Prompt Overload: A core challenge of linear LLM deployment in large-scale document reviews is the difficulty in creating a single, comprehensive prompt that accurately captures all relevant, nuanced factual issues, given the initial uncertainty inherent in complex cases.  Splitting a complex prompt into multiple prompts (such as one prompt per issue code) can multiply the cost of review when each prompt is run linearly over the dataset.  Further, the more complex and data-intensive the case is, the less certainty the prompt drafter has about the nuanced factual issues that may be hiding in that dataset, and the more complexity that needs to be packed into a prompt run linearly across the dataset.  Attempting to address a multitude of issues in an aggregate prompt (such as a prompt comprising ten issue codes) increases the risk of overloading the LLM, diminishing its accuracy as it struggles to process all instructions simultaneously and creating a risk of inaccurate or incomplete coding.  Improperly applied coding may require extensive quality control to detect, and necessitates additional, costly GenAI passes over the dataset to achieve a more accurate result.  A complex, multi-faceted prompt requires more computational resources to review each document, resulting in a more expensive process overall.
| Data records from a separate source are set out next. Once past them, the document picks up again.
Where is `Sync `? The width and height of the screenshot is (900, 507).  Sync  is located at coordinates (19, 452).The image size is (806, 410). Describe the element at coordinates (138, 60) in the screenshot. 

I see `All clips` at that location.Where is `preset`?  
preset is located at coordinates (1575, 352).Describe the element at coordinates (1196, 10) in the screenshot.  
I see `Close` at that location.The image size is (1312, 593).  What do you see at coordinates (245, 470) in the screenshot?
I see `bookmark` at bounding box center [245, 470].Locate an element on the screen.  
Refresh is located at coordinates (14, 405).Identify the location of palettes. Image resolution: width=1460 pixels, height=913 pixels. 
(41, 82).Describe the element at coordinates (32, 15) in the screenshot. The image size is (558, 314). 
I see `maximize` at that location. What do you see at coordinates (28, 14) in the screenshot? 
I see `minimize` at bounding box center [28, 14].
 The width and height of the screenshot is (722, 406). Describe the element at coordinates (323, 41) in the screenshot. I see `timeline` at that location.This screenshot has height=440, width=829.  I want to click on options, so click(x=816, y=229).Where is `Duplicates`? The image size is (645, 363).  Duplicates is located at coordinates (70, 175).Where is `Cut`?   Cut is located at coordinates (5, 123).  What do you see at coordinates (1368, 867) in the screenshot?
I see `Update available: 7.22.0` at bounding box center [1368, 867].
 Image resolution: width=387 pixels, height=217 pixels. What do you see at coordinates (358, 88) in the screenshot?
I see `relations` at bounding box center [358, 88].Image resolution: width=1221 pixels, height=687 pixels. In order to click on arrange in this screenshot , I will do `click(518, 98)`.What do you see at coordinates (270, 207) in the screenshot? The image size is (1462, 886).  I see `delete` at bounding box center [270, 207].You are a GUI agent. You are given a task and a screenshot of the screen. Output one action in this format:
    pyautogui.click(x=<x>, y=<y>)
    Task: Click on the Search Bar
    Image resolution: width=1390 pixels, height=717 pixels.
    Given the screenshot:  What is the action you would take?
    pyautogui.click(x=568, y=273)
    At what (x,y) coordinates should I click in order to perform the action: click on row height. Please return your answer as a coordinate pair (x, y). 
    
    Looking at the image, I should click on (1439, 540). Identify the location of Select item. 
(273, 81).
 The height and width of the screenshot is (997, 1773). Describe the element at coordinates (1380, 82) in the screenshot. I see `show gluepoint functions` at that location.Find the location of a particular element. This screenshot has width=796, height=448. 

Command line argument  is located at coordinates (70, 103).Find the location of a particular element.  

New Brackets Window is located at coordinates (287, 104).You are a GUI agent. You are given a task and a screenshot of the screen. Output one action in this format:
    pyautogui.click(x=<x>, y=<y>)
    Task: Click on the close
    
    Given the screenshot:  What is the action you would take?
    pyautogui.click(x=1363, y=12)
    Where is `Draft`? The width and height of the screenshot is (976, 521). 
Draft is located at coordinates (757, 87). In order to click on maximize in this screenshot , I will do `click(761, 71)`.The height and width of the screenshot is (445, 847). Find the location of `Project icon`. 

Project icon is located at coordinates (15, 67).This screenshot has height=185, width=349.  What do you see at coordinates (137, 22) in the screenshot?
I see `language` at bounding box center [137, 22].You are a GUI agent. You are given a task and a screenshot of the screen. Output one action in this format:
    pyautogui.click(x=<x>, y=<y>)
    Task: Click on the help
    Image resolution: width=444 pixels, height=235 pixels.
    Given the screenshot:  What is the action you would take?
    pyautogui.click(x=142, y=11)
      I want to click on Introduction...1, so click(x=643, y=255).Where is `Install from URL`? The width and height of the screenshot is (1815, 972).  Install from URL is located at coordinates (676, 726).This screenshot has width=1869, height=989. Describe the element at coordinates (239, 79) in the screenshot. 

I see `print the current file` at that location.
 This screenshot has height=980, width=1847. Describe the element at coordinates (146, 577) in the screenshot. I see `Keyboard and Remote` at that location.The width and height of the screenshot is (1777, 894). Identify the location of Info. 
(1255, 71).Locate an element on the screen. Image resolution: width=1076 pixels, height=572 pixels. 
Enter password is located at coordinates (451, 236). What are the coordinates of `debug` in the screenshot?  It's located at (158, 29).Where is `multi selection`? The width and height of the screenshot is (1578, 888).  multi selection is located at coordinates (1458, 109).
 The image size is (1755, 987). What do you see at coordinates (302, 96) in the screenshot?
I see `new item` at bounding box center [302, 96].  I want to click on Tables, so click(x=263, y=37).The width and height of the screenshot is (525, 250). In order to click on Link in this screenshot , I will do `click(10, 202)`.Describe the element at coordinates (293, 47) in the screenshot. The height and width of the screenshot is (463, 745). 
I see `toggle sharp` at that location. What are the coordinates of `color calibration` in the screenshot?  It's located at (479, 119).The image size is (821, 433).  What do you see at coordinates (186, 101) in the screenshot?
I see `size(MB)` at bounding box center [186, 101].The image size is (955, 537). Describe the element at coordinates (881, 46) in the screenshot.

Limited Issue Codes and High Cost for Large Datasets: The risks of prompt overload and cost overruns have caused some providers of GenAI document review software to place a limit on the number of issue codes or prompt length. However, when these limits are applied, a different problem arises.  It is common in complex litigation for a party to be served with 20, 30, or more document requests, and when designing their own investigations, case teams often want to investigate dozens of issues or narrative threads.  Document review approaches that are limited either technically or practically to a smaller number of issues thus do not meet the real demands of complex matters.  Rather, they impose a constraint into which lawyers must artificially conform their investigation strategy to the limitations of linear GenAI review.  This can lead users of linear GenAI review solutions to make compromises on the granularity of their review protocol.  When more general issue codes are applied, human review teams must spend additional time sifting through these broad categories of documents to find relevant documents at the back end of the GenAI workflow.  Broader issue codes could also require a re-run of an entire review or running multiple review passes to get closer to the more nuanced, desired results, which can rapidly increase the cost of the GenAI effort to the point of being cost-prohibitive.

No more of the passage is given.